Listed records
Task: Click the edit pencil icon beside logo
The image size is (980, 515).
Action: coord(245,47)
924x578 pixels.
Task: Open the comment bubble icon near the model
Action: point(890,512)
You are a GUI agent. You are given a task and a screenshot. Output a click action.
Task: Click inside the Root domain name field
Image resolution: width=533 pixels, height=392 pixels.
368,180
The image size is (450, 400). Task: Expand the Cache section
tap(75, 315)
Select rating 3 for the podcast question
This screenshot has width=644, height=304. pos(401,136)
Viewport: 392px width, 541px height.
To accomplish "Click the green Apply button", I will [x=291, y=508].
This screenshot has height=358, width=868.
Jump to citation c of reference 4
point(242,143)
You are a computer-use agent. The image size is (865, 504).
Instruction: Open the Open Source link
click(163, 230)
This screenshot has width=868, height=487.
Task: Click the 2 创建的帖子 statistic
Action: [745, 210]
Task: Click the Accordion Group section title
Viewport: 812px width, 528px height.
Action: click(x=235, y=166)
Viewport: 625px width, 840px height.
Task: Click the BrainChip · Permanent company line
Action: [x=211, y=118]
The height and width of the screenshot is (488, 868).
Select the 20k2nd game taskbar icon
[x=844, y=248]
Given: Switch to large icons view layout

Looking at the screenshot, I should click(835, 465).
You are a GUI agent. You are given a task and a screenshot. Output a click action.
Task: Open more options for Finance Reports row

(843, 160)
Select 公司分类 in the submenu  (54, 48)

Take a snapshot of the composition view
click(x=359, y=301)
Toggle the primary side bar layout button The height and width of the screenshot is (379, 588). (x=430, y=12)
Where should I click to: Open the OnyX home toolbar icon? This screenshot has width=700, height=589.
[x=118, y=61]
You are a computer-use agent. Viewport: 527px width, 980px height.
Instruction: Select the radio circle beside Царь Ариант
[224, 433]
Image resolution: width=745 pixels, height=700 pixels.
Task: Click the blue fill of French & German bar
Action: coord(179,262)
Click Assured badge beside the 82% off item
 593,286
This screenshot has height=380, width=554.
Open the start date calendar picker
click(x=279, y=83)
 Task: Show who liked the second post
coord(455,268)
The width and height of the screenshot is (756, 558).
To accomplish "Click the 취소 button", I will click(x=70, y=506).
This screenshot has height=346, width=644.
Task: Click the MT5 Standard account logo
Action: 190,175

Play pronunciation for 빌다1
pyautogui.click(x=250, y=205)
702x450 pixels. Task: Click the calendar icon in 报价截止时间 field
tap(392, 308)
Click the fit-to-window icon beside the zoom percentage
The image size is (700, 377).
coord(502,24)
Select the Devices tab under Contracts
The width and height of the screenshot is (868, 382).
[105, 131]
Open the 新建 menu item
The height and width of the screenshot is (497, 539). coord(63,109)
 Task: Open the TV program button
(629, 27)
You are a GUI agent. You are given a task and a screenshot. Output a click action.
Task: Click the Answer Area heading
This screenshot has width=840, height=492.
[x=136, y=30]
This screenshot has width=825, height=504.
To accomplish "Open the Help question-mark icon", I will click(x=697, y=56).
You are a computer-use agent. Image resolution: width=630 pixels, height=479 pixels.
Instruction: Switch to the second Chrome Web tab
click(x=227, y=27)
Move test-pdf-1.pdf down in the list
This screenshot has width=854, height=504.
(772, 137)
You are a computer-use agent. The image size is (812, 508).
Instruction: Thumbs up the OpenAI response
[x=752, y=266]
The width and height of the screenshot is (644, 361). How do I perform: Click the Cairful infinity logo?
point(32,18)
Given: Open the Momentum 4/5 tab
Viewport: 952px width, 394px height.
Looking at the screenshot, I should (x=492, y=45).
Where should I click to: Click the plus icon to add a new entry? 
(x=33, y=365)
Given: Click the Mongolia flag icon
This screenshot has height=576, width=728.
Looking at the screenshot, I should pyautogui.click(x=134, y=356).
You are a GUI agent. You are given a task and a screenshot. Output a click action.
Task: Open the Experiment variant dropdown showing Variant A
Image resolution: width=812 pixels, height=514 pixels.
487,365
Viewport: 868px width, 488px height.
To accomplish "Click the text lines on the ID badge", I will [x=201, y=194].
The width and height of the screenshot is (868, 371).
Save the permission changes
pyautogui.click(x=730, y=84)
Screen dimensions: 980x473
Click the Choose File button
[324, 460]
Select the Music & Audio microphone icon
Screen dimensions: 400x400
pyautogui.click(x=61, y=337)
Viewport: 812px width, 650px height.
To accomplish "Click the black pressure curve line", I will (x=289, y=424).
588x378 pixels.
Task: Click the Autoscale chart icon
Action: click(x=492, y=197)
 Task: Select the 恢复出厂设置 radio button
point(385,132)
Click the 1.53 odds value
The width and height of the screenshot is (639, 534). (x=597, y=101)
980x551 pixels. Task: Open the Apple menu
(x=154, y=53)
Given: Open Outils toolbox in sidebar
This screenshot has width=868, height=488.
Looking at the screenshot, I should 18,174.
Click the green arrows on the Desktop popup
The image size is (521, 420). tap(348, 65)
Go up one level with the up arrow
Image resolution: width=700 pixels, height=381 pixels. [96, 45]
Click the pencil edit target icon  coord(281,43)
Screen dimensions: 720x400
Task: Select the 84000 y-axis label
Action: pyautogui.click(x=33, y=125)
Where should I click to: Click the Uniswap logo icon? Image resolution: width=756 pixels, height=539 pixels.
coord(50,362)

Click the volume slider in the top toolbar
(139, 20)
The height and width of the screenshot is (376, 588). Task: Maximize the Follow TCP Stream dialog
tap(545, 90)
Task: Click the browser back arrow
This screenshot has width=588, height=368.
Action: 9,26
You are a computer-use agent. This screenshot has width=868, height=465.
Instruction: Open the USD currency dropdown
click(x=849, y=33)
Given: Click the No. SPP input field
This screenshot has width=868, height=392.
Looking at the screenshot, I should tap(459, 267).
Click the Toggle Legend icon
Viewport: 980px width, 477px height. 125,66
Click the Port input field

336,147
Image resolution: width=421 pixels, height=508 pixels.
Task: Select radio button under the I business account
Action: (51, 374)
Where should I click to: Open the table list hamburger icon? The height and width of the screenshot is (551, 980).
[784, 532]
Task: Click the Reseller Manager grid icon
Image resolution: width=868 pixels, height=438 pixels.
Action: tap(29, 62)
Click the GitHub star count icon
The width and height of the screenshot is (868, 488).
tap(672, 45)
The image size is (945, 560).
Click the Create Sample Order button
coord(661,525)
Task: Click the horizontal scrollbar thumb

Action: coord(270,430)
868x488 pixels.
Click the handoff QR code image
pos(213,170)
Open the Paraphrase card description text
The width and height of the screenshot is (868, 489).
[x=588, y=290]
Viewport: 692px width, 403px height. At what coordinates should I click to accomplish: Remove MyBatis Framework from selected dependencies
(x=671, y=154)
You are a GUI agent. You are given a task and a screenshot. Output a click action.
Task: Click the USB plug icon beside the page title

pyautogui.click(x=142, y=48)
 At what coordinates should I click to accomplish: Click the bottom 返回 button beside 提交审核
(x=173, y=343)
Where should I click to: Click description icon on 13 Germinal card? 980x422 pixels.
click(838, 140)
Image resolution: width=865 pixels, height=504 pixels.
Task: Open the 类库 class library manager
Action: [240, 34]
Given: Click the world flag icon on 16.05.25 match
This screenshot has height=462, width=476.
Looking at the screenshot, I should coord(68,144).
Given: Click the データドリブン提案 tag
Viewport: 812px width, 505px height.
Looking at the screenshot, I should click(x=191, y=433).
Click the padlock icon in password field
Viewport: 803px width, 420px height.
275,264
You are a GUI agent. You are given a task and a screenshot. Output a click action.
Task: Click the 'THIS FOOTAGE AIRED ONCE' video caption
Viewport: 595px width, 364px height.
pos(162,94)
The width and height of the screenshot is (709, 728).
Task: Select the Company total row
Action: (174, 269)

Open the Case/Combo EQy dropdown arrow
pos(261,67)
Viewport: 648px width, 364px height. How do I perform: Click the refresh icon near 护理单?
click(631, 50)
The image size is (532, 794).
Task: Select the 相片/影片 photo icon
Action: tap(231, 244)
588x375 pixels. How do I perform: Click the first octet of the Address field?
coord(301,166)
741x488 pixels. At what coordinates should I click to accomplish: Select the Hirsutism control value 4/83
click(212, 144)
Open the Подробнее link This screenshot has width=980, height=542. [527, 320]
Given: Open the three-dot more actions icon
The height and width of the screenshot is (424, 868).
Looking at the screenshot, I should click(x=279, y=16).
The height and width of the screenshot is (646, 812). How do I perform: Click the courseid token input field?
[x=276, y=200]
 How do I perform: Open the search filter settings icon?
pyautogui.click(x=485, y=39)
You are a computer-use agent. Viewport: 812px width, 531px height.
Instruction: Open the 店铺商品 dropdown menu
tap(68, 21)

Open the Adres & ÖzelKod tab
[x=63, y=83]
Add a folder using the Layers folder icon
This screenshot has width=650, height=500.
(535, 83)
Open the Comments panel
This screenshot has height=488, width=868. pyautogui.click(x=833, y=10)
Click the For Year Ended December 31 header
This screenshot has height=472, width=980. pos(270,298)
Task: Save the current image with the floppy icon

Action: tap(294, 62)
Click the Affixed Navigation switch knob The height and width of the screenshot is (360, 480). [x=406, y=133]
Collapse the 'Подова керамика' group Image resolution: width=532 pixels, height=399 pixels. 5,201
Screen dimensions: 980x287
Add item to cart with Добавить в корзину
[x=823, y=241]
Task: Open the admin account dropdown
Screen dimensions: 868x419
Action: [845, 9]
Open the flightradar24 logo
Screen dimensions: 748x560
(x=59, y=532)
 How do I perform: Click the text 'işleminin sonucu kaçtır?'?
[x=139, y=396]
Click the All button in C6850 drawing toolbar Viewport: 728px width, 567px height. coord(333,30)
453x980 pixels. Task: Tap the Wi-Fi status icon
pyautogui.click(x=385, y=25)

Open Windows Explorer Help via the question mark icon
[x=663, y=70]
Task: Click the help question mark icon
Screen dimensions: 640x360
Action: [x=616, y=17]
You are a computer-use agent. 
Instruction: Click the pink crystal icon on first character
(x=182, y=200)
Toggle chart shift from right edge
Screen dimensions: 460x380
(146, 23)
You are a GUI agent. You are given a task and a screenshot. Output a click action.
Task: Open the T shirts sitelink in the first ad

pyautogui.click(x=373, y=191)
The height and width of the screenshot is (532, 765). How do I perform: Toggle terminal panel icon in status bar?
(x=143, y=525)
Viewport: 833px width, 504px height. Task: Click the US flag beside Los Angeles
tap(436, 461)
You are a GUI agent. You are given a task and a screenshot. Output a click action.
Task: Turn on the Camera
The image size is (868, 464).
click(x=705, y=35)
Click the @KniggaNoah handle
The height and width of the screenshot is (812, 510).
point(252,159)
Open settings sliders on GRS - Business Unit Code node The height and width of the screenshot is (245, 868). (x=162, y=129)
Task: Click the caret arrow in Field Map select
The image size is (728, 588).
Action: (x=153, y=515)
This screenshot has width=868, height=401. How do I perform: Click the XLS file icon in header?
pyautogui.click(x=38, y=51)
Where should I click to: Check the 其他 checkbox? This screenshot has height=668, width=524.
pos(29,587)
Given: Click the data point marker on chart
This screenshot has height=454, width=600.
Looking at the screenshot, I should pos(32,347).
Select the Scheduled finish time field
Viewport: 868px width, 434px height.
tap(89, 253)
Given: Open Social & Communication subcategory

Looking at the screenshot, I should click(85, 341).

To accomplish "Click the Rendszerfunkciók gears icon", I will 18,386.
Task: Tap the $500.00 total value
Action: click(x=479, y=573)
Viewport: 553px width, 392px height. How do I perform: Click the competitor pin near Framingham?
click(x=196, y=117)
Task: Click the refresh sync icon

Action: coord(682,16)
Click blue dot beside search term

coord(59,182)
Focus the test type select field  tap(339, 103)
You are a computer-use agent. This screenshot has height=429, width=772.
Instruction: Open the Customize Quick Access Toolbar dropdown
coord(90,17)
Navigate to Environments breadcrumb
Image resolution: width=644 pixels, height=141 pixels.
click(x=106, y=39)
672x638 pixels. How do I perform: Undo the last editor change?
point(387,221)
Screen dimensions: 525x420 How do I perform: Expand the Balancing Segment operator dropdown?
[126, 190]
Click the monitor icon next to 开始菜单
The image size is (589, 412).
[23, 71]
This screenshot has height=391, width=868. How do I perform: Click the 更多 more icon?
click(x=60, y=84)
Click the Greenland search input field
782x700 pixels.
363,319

Exercise description
Transcribe, exactly and without additions, the lines of the records above, beginning with the line that contains "The image size is (945, 560)." and ending with the line that contains "Task: Click the 'THIS", both included.

Answer box
The image size is (945, 560).
Click the Create Sample Order button
coord(661,525)
Task: Click the horizontal scrollbar thumb

Action: coord(270,430)
868x488 pixels.
Click the handoff QR code image
pos(213,170)
Open the Paraphrase card description text
The width and height of the screenshot is (868, 489).
[x=588, y=290]
Viewport: 692px width, 403px height. At what coordinates should I click to accomplish: Remove MyBatis Framework from selected dependencies
(x=671, y=154)
You are a GUI agent. You are given a task and a screenshot. Output a click action.
Task: Click the USB plug icon beside the page title

pyautogui.click(x=142, y=48)
 At what coordinates should I click to accomplish: Click the bottom 返回 button beside 提交审核
(x=173, y=343)
Where should I click to: Click description icon on 13 Germinal card? 980x422 pixels.
click(838, 140)
Image resolution: width=865 pixels, height=504 pixels.
Task: Open the 类库 class library manager
Action: [240, 34]
Given: Click the world flag icon on 16.05.25 match
This screenshot has height=462, width=476.
Looking at the screenshot, I should coord(68,144).
Given: Click the データドリブン提案 tag
Viewport: 812px width, 505px height.
Looking at the screenshot, I should click(x=191, y=433).
Click the padlock icon in password field
Viewport: 803px width, 420px height.
275,264
You are a GUI agent. You are given a task and a screenshot. Output a click action.
Task: Click the 'THIS FOOTAGE AIRED ONCE' video caption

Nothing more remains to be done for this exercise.